Although I appreciate hearing a summary of Rove's points, so that I'll recognize their journalistic spin later, we all know that the GOP has other more tried-and-true methods for ensuring political "wins," techniques that date from Rove & Co's beginnings with the College Republicans. Ultimately, the bullet points in Rove's speeches are little more than smoke-screen.
Even for the skeptics among us (e.g., Farhad Manjoo), there should now enough evidence of the GOP's illegal election tactics. Why isn't the DNC making voters' rights an issue of primary importance? Beats me.

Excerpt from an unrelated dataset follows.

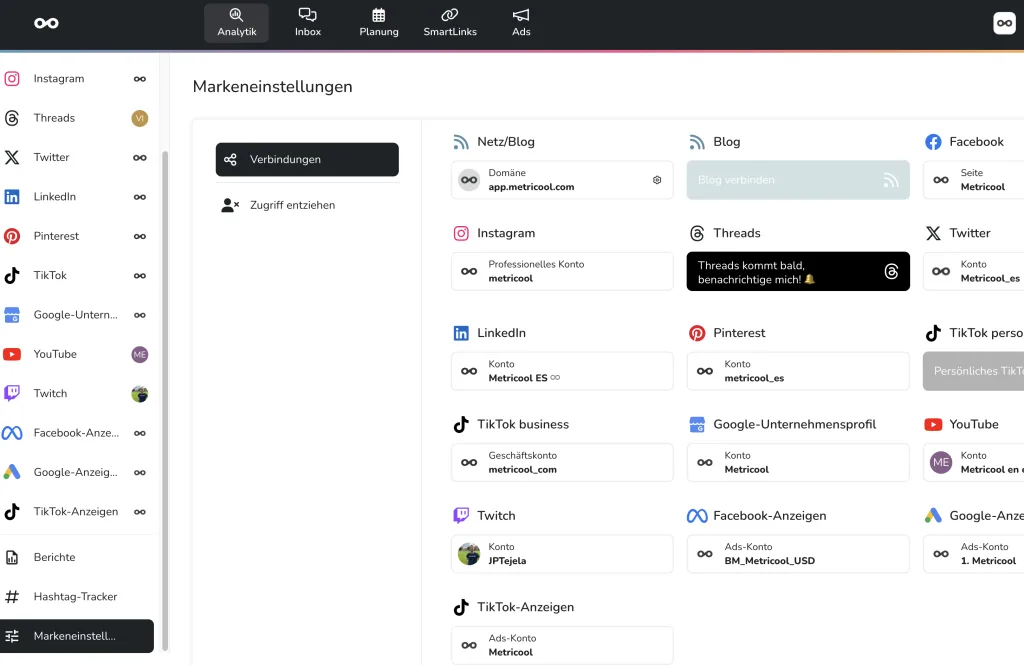This screenshot has height=665, width=1024.
Task: Open the SmartLinks tab
Action: 450,23
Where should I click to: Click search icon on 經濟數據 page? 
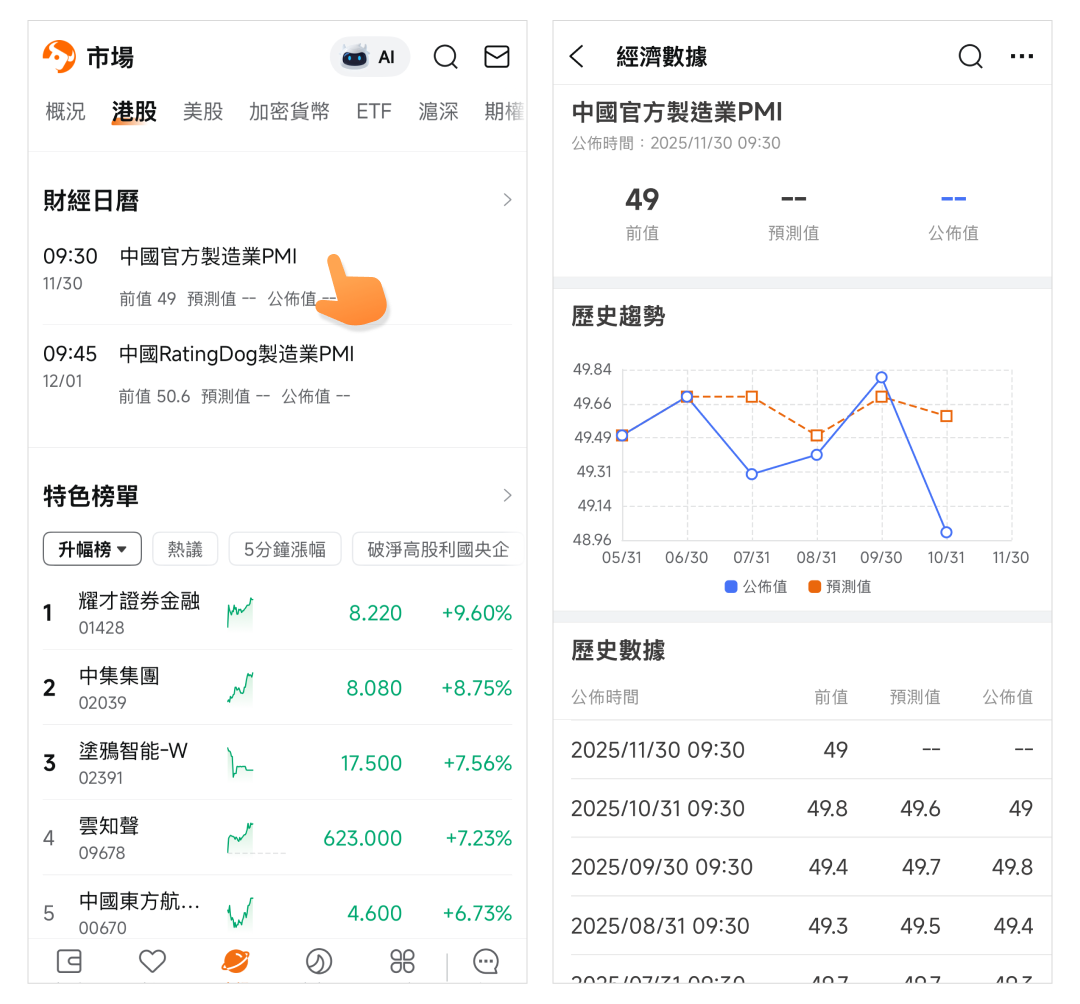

But then, I didn't understand why both Gore and Kerry folded their winning hands and went home after the last two presidential elections.
As for a unified Democratic platform... surely, beginning with the most democratic issue of all-- "Everyone Gets to Vote; All of the Votes Get Counted"-- would lead naturally to other issues of democratic inclusiveness, such as health care (as mentioned above), truly equal opportunities for education, the importance of an informed public (which, for some time now, has been neglected by the Journalism Party), the disparities in access to government provided the rich vs. the rest of us, etc., etc.
Why is it so hard to arrive at a consensus on the simple primacy of the Vote, when that one issue underlies everything else? ...and is, at its heart, the essence of what the Democratic Party is supposed to stand for?
Again, it beats me... but maybe those political consultants' large fees have something to do with it.